→ SOURCE DOCUMENT

# Cleaver sharpening in China



## Noodle Soup (Jan 8, 2013)

I thought it was interesting how my host in China put two 8-inch benchstones end to end when sharpening his cleaver


----------



## Mike9 (Jan 8, 2013)

Cool - Are they epoxied together, or just butted dry?


----------



## Noodle Soup (Jan 8, 2013)

I think they were just butted up dry against each other but I didn't try to pick them up so I'm not totally sure.


----------



## schanop (Jan 8, 2013)

I thought it could have been that the one up against the wall was there to prevent the one he's using for sharpening from slipping up on a slippery tile.


----------



## brainsausage (Jan 8, 2013)

schanop said:


> I thought it could have been that the one up against the wall was there to prevent the one he's using for sharpening from slipping up on a slippery tile.



My thoughts exactly.


----------



## Noodle Soup (Jan 8, 2013)

He was using the full length of both stones on his passes.


----------



## berko (Jan 8, 2013)

strange.


----------



## Crothcipt (Jan 8, 2013)

Noodle Soup said:


> He was using the full length of both stones on his passes.



wow I would be afraid that the split in the stones would cause problems.


----------



## 454Casull (Jan 8, 2013)

That looks very ergonomic.


----------



## Mike9 (Jan 9, 2013)

Crothcipt said:


> wow I would be afraid that the split in the stones would cause problems.



That's why I went with epoxy on a hunch. 

I dropped my stone fixer and it broke in two. I epoxied it together and leveled it with diamond plate so it's good to go again.


----------



## quantumcloud509 (Jan 9, 2013)

Sweet.


----------

→ REQUIRED TASKS
[1] In the forum thread on cleaver sharpening in China, what happened to Mike9's stone fixer when he dropped it?
[2] Copy the portion of the cleaver sharpening thread starting at "I dropped my" and ending at "quantumcloud509 (Jan 9, 2013)".

(Rows from a dataset)

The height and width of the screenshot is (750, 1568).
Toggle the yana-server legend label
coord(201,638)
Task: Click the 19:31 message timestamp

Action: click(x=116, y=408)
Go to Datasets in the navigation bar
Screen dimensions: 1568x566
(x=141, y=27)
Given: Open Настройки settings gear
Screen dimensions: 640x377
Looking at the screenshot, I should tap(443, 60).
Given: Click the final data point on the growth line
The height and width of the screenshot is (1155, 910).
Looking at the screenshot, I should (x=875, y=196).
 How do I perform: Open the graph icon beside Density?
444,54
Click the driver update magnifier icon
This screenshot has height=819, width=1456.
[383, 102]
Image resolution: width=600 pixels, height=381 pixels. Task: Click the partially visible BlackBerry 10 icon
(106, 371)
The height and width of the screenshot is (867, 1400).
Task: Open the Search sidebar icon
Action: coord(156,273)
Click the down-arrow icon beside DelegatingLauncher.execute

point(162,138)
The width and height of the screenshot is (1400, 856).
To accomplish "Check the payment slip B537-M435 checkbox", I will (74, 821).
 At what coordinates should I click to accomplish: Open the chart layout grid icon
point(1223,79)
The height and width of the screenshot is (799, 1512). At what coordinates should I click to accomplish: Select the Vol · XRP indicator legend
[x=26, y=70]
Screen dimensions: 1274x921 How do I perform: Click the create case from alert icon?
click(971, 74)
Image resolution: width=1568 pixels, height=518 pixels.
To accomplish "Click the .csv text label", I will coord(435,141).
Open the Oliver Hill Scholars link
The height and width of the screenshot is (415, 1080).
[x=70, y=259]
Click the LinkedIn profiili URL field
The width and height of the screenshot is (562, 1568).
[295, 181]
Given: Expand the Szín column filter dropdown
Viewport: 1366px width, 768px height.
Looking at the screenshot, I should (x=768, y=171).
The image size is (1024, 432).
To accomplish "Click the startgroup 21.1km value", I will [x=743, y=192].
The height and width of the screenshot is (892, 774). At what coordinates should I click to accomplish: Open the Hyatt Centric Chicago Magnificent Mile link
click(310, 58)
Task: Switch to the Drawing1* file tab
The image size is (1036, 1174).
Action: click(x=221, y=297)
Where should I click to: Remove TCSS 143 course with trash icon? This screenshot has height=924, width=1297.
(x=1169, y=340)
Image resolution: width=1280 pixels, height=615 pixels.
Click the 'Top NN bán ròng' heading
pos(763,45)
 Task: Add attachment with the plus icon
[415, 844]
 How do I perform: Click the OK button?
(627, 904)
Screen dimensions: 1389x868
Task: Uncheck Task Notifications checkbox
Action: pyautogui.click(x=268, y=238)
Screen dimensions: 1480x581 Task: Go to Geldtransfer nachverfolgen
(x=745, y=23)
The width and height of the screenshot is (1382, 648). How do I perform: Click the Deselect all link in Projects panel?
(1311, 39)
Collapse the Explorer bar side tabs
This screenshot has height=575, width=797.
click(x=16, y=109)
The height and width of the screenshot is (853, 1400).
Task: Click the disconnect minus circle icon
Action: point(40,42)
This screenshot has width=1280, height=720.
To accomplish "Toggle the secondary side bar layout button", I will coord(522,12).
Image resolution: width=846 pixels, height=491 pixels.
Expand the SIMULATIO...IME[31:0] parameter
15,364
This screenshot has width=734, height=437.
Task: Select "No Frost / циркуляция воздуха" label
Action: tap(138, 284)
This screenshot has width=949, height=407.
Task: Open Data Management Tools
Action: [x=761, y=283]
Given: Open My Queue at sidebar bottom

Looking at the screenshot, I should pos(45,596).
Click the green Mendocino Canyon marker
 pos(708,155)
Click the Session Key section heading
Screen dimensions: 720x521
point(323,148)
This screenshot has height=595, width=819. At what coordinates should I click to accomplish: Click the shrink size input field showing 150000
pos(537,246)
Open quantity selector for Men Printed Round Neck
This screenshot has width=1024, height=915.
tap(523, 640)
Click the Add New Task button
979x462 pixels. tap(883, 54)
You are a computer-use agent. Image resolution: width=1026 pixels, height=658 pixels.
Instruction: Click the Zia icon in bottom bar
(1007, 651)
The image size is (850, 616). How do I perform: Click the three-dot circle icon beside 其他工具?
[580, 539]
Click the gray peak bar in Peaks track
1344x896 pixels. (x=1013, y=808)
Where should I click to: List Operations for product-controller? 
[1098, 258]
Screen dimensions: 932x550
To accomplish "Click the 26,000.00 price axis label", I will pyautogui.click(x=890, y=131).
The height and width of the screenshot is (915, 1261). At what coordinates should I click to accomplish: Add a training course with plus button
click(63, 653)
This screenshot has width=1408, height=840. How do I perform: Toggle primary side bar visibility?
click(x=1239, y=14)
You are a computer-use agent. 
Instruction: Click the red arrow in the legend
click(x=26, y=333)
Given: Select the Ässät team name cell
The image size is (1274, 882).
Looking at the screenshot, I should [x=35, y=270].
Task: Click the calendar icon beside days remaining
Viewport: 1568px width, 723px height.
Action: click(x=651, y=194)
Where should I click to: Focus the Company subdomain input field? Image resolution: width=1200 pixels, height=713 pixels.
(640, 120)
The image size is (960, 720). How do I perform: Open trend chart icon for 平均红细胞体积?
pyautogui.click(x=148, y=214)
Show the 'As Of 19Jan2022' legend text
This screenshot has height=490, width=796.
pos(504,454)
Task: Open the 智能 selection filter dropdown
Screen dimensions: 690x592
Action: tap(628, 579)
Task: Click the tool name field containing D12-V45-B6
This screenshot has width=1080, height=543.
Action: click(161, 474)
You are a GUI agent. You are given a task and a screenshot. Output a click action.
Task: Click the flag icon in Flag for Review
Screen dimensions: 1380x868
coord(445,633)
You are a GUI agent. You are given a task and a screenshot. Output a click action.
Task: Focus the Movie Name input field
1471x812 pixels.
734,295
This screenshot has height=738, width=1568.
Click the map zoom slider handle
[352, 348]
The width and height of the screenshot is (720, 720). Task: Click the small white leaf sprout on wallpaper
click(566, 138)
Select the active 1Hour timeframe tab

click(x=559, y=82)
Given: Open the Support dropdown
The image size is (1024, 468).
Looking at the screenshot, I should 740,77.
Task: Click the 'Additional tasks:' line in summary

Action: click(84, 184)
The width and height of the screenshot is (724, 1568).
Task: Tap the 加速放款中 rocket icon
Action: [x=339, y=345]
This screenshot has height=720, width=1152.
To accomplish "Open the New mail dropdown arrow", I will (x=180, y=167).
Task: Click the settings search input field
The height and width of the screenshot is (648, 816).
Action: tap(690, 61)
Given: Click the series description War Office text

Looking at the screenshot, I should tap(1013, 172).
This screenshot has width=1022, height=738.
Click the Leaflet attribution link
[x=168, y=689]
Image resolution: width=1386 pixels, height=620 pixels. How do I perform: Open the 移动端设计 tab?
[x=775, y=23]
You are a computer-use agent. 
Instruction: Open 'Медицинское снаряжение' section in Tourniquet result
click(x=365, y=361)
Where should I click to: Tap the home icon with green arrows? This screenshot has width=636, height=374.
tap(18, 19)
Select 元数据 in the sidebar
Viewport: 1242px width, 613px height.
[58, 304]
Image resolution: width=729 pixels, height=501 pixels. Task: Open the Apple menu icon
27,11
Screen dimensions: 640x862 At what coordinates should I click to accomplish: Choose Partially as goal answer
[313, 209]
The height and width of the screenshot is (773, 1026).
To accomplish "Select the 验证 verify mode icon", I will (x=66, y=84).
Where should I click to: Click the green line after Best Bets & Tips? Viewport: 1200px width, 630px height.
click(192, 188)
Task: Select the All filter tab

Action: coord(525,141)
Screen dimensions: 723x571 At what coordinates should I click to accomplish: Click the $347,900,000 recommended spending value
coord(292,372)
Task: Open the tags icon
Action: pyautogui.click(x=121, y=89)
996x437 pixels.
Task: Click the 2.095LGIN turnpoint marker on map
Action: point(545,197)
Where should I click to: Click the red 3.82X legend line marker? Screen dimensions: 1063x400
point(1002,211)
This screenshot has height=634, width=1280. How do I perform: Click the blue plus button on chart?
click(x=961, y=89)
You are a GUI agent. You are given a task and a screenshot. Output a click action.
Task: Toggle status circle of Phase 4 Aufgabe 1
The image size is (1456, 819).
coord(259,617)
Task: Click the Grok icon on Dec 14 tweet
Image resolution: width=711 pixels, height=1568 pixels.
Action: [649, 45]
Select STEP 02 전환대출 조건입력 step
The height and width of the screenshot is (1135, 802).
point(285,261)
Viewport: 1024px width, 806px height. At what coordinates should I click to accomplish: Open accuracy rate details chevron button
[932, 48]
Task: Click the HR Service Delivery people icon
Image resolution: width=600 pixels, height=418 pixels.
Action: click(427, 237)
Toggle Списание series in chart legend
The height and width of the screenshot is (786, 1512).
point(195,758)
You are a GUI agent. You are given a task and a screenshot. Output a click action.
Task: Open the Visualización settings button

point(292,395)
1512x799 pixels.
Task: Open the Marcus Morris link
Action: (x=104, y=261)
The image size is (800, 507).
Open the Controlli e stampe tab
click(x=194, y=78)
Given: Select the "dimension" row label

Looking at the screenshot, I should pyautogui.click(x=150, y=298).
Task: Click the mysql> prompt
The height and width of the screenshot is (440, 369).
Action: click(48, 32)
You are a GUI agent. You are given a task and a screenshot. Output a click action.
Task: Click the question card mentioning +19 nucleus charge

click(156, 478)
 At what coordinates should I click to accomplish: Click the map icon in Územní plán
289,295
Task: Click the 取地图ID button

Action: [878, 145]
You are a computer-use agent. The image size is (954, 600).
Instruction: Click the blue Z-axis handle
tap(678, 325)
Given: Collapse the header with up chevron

→ EXERCISE SOLUTIONS
[1] It broke in two.

[2]
I dropped my stone fixer and it broke in two. I epoxied it together and leveled it with diamond plate so it's good to go again.


----------



## quantumcloud509 (Jan 9, 2013)